Mario era un cuarentón de muy buena planta que tenía un gran éxito entre las mujeres, que solo veían en él lo guapo y atractivo que era. Y es que no podían percibir a primera vista el gran defecto que tenía: en el momento de su concepción se habían olvidado de insuflarle el alma. Por eso, cuando hacía el mal no solo lo sabía perfectamente, sino que gozaba con ello.
No tuvo problema alguno para casarse pronto y con quien quiso, pero el matrimonio, lógicamente por culpa de él, no duró mucho tiempo. Su mujer no tardó en pedir el divorcio, pero al liquidar la sociedad de gananciales lo dejó cubierto económicamente para el resto de su vida.
Así que, poco a poco, fue dedicándose a una nueva afición que consistía en ir, como si fuera un ave rapaz, a los parques y otros lugares de reunión de mujeres sin pareja para observarlas y lanzarse en picado hacia la que le parecía la mejor pieza.
Buscaba a mujeres maduras, no demasiado agraciadas, muy románticas, aquejadas de una asfixiante soledad, y dispuestas a creerse cualquier mentira agradable que le dijera un hombre.

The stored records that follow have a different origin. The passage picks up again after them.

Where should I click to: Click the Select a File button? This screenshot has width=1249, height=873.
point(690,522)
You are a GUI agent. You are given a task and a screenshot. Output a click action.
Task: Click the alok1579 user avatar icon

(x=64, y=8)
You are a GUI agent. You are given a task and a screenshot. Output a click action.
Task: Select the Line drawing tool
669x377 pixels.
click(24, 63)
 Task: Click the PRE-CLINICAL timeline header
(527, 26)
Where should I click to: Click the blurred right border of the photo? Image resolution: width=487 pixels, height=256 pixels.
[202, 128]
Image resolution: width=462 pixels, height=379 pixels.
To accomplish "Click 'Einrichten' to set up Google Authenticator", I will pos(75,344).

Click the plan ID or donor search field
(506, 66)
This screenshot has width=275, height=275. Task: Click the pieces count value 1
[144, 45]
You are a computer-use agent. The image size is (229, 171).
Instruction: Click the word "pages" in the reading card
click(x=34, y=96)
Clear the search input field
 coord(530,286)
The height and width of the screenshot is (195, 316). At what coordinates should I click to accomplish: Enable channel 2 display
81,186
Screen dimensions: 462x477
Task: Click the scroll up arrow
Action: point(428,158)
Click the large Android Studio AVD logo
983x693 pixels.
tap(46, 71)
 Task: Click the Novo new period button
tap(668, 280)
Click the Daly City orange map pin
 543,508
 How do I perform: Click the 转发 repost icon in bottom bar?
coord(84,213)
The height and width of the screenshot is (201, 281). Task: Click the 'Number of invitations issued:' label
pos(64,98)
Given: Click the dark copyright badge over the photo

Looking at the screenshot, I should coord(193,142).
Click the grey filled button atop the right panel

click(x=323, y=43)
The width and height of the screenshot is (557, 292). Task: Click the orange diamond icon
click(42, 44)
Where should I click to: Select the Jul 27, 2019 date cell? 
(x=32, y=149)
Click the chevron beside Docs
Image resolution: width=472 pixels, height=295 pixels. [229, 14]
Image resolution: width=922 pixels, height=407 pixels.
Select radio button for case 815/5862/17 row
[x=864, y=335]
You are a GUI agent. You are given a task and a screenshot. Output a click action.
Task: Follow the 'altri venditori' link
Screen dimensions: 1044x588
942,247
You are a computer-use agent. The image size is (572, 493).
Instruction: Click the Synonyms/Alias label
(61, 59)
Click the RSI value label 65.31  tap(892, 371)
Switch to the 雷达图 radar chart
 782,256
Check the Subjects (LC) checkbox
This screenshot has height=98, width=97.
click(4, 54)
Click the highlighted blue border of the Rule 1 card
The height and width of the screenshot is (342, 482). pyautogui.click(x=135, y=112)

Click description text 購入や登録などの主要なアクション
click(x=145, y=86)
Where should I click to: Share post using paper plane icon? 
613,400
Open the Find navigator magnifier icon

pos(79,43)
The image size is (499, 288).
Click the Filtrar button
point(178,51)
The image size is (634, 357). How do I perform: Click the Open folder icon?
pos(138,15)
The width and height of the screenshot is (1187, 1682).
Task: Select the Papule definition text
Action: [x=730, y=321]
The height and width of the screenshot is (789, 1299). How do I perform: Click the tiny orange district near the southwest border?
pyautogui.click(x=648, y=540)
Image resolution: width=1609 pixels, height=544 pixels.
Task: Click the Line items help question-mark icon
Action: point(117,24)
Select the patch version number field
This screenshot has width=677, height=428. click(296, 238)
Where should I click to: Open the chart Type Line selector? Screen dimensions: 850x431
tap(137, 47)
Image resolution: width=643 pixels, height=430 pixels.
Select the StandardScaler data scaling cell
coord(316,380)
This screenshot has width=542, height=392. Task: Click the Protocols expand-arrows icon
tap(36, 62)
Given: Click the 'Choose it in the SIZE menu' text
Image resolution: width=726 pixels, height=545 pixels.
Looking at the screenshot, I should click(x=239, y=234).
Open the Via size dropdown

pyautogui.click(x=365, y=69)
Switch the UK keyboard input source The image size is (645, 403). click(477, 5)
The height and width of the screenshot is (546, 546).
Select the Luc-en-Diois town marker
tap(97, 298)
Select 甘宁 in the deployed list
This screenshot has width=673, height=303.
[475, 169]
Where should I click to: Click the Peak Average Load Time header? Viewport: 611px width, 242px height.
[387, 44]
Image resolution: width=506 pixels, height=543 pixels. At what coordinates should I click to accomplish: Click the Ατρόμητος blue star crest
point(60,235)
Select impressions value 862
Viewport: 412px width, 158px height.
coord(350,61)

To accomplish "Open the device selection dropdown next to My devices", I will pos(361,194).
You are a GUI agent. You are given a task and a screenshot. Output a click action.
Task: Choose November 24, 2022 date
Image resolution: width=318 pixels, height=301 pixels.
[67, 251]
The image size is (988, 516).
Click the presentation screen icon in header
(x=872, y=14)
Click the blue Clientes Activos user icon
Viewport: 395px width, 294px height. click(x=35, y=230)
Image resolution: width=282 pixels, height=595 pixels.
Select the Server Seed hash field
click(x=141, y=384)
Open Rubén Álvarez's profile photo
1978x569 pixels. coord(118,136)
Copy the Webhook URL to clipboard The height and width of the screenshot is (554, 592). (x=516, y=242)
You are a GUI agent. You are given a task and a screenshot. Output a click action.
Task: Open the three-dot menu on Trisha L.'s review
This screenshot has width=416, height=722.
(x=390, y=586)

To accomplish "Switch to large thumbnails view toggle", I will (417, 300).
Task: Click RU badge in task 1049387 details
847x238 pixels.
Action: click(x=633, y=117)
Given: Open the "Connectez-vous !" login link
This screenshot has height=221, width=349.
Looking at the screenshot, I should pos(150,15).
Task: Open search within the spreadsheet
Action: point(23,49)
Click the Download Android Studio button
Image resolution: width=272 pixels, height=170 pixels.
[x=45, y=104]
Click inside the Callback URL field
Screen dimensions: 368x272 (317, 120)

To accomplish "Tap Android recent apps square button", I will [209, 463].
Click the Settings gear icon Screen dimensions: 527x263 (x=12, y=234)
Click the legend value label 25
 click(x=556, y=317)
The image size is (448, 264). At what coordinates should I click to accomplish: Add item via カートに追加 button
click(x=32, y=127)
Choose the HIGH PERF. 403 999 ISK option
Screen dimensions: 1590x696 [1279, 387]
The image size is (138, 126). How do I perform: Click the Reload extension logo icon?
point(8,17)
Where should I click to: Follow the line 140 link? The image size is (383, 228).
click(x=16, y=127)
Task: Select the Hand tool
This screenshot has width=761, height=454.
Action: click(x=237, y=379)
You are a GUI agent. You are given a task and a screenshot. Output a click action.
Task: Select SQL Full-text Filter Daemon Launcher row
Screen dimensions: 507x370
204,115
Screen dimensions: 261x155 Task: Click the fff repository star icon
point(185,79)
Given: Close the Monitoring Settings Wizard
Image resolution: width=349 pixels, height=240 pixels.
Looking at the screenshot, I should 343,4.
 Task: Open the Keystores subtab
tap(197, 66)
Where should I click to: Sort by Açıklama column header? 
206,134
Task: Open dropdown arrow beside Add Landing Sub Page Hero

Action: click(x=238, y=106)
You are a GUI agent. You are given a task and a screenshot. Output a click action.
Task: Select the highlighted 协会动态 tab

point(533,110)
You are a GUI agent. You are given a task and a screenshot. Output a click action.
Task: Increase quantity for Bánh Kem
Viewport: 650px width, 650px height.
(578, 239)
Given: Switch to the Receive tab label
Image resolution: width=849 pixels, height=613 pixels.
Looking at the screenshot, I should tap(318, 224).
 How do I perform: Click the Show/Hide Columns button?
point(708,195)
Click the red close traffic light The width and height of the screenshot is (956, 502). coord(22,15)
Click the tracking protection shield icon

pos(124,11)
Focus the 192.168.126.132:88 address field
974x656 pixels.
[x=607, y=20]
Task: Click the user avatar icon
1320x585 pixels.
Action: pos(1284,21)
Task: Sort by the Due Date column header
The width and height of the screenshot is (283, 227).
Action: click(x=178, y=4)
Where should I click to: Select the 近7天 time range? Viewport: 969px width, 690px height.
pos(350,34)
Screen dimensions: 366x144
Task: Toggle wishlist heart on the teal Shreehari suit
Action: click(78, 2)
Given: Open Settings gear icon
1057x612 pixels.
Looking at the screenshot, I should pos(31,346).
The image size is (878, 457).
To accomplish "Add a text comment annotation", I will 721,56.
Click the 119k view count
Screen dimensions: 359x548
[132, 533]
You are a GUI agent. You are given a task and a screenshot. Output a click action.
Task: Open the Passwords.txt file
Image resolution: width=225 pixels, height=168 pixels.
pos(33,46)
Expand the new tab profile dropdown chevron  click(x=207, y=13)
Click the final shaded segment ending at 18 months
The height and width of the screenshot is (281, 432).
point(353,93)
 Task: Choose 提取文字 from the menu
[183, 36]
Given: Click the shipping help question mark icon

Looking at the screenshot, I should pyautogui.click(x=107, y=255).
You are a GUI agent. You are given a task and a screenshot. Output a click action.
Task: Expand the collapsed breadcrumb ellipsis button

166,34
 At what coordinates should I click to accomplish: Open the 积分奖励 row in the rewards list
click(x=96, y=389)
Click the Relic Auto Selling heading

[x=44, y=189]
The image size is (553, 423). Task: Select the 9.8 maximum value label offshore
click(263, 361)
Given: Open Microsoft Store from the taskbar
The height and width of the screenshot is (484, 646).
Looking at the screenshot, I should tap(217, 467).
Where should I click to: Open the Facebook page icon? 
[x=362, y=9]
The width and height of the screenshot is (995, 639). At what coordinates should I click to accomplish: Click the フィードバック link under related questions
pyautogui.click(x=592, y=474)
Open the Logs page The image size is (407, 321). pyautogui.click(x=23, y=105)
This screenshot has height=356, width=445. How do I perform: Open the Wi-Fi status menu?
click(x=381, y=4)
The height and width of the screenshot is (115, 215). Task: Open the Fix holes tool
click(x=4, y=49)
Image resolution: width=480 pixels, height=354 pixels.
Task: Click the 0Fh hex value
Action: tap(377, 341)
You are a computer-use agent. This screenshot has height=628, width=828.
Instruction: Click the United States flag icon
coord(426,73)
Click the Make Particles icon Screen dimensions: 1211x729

Con su gran capacidad de seducción, Mario les hacía creer que las había estado buscando infructuosamente toda su vida y que la angustiosa soledad que las atenazaba no era por culpa de ellas, sino por no haber encontrado su alma gemela, que lógicamente era él.
Seguía, seguramente por intuición, la técnica de caza de los animales salvajes, consistente, primeramente, en separar de su entorno a la pieza elegida, y cuando estaba sola se lanzaba sobre ella con toda su palabrería hasta rendirla a sus pies.
Precisamente porque no tenía alma, a Mario no le interesaba cómo era la de sus presas, le bastaba con cazarlas y aprovecharse sexualmente de sus conquistas. Cada uno de sus trofeos era una especie de juguete para usar y tirar. Jamás pensaba en la situación en que dejaba a sus enamoradas. Solo le importaba añadir una solitaria más a su larga lista. Y luego desaparecía de sus vidas para siempre.
Me gustaría contarles el final de esta historia, pero no puedo porque no lo tiene. Y es que mientras la melancolía por el amor perdido invada el corazón de alguna mujer, siempre será posible que esté al acecho un depredador de soledades.